If the error is masked and the value of error_code_point is
a valid unicode code point, then error_code_point is encoded
in the output string and parsing continues.
error_mask - [in]
If 0 != (error_mask & 4), then type 4 errors are masked.
If 0 != (error_mask & 8), then type 8 errors are masked.
If 0 != (error_mask & 16) and error_code_point is a valid unicode
code point value, then type 16 errors are masked.
error_code_point - [in]
Unicode code point value to use in when masking type 16 errors.
If 0 == (error_mask & 16), then this parameter is ignored.
ON_UnicodeCodePoint::ON_ReplacementCharacter (U+FFFD)
is a popular choice for the error_code_point value.
sNextUTF32 - [out]
If sNextUTF32 is not null, then *sNextUTF32 points to the first
element in the input sUTF32[] buffer that was not converted.
If an error occurs and is not masked, then *sNextUTF32 points to
the element of sUTF32[] where the conversion failed. If no errors
occur or all errors are masked, then *sNextUTF32 points to
sUTF32 + sUTF32_count.
Returns:
If sUTF8_count > 0, the return value is the number of char
elements written to sUTF8[]. When the return value < sUTF8_count,
a null terminator is written to sUTF8[return value].
If sUTF8_count == 0, the return value is the minimum number of
char elements that are needed to hold the converted string.
The return value does not include room for a null terminator.
Increment the return value by one if you want to have an element
to use for a null terminator.
*/
ON_DECL
int ON_ConvertUTF32ToUTF8(
int bTestByteOrder,
const ON__UINT32* sUTF32,
int sUTF32_count,
char* sUTF8,
int sUTF8_count,
unsigned int* error_status,
unsigned int error_mask,
ON__UINT32 error_code_point,
const ON__UINT32** sNextUTF32
);
/*
Description:
Convert a unicode string from a UTF-32 encoded ON__UINT32 array
into a UTF-16 encoded ON__UINT16 array.
Parameters:
bTestByteOrder - [in]
If bTestByteOrder is true and the the input buffer is a
byte order mark (BOM), then the BOM is skipped. It the value
of the BOM is byte swapped, then subsequent input elements are
byte swapped before being decoded. Specifically:
- If the size of an input buffer element is 1 byte and the
values of the first three input elements are a UTF-8 BOM
(0xEF, 0xBB, 0xBF), then the first three input elements are
ignored and decoding begins at the forth input element.

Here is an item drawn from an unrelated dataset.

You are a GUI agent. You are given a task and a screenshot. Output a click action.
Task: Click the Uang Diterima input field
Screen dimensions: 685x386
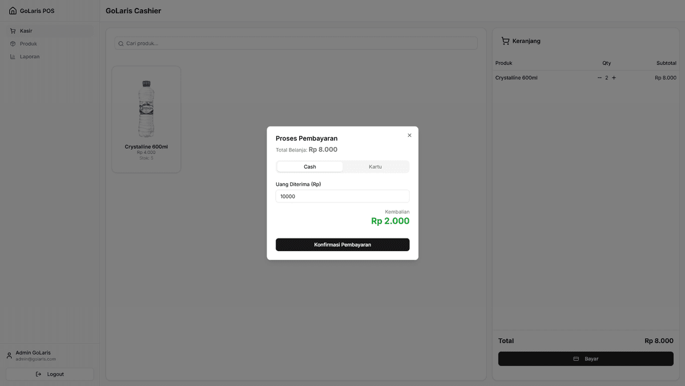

- If the size of an input buffer element is 2 bytes and the value
of the first element is a UTF-16 BOM (0xFEFF), then the first
element is ignored and decoding begins with the second element.
- If the size of an input buffer element is 2 bytes and the value
of the first element is a byte swapped UTF-16 BOM (0xFFFE),
then the first element is ignored, decoding begins with the
second element, and input element bytes are swapped before
being decoded.
- If the size of an input buffer element is 4 bytes and the value
of the first element is a UTF-32 BOM (0x0000FEFF), then the
first element is ignored and decoding begins with the second
element.
- If the size of an input buffer element is 4 bytes and the value
of the first element is bytes swapped UTF-32 BOM (0xFFFE0000),
then the first element is ignored, decoding begins with the
second element, and input element bytes are swapped before
being decoded.
- In all other cases the first element of the input buffer is
decoded and no byte swapping is performed.
sUTF32 - [in]
UTF-32 string to convert.
If bTestByteOrder is true and the first element of sUTF32[]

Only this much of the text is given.